WHAT YOU NEED TO DO: Nothing but the lines from the one with "You are a GUI" through the final line of the entries should appear in the answer, copied exactly and without pictures.

*** RECORDS TO USE ***

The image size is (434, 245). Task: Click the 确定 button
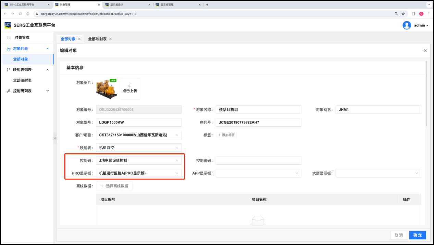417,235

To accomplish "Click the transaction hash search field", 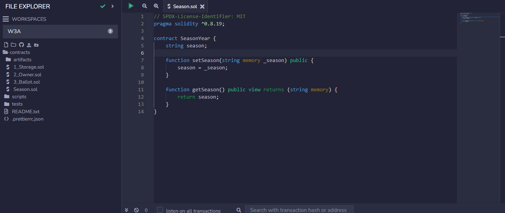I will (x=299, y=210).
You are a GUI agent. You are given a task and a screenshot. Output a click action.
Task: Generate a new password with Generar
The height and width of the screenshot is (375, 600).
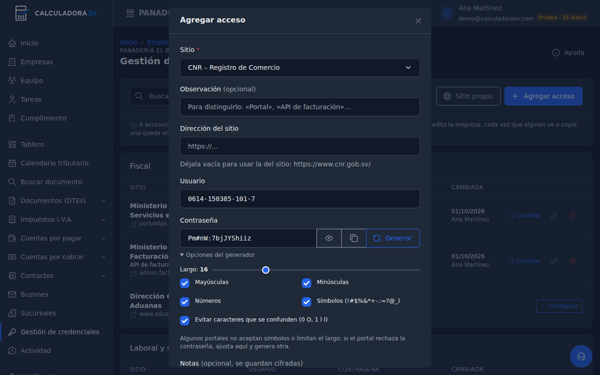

*** End of RECORDS TO USE ***

SOLUTION TO THIS EXERCISE:
You are a GUI agent. You are given a task and a screenshot. Output a click action.
Task: Generate a new password with Generar
The height and width of the screenshot is (375, 600).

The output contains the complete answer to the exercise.